## Directions for this task:
Rewrite the part of the listing below that opens with the line containing "Porque em Guimarães" and closes with the line containing "Gil Lameiras: quer", requests included, shifting each coordinate in the answers up by 62 in both values. Output only those lines.

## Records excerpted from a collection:
________________

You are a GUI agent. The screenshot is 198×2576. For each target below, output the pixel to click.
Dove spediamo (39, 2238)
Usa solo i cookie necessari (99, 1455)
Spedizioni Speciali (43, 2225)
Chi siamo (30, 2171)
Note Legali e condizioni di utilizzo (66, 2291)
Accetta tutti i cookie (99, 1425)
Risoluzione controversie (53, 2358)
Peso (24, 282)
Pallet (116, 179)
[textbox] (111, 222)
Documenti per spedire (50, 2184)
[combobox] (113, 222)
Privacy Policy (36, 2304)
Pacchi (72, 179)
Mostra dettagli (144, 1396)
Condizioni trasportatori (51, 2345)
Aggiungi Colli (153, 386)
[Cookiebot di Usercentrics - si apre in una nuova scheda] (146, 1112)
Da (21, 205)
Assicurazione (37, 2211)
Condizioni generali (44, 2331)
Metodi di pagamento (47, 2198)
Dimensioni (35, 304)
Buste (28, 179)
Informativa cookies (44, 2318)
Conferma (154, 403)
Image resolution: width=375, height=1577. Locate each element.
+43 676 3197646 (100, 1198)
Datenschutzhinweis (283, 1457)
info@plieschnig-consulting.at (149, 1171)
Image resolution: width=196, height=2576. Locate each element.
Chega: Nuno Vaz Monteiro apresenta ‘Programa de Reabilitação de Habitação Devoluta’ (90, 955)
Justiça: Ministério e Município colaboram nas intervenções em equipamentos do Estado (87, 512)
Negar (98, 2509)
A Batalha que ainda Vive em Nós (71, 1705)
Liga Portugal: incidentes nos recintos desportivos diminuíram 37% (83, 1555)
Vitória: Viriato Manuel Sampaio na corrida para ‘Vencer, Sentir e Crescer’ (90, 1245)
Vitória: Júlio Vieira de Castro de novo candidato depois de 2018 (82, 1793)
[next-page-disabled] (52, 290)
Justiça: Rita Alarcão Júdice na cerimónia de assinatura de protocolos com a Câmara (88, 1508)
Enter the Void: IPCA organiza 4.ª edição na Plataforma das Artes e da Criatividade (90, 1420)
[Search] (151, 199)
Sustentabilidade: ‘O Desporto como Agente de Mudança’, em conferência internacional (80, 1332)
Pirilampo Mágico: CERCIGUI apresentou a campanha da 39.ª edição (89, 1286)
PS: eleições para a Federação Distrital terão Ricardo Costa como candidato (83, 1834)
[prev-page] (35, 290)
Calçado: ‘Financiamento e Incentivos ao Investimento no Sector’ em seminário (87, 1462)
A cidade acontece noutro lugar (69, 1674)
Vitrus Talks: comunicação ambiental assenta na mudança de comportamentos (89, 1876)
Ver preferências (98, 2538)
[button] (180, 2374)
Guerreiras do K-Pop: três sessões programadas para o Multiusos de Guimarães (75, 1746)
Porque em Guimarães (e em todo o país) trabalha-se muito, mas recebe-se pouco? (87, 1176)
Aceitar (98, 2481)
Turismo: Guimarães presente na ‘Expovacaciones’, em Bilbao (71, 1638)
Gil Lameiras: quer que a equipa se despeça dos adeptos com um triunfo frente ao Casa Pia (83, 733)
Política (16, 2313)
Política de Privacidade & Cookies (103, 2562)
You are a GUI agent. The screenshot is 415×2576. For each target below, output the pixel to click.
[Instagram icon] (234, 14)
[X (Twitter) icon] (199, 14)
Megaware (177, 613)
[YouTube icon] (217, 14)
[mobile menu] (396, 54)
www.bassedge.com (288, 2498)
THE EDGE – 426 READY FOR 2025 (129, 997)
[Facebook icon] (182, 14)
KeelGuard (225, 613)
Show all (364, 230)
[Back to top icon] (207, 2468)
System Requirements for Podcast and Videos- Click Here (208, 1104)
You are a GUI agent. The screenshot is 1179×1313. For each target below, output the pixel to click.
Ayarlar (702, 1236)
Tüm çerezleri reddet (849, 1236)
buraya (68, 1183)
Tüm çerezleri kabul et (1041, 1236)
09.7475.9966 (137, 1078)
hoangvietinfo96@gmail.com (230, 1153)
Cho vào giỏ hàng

________________

## Exercise answer:
Porque em Guimarães (e em todo o país) trabalha-se muito, mas recebe-se pouco? (149, 1238)
Aceitar (160, 2543)
Turismo: Guimarães presente na ‘Expovacaciones’, em Bilbao (133, 1700)
Gil Lameiras: quer que a equipa se despeça dos adeptos com um triunfo frente ao Casa Pia (145, 795)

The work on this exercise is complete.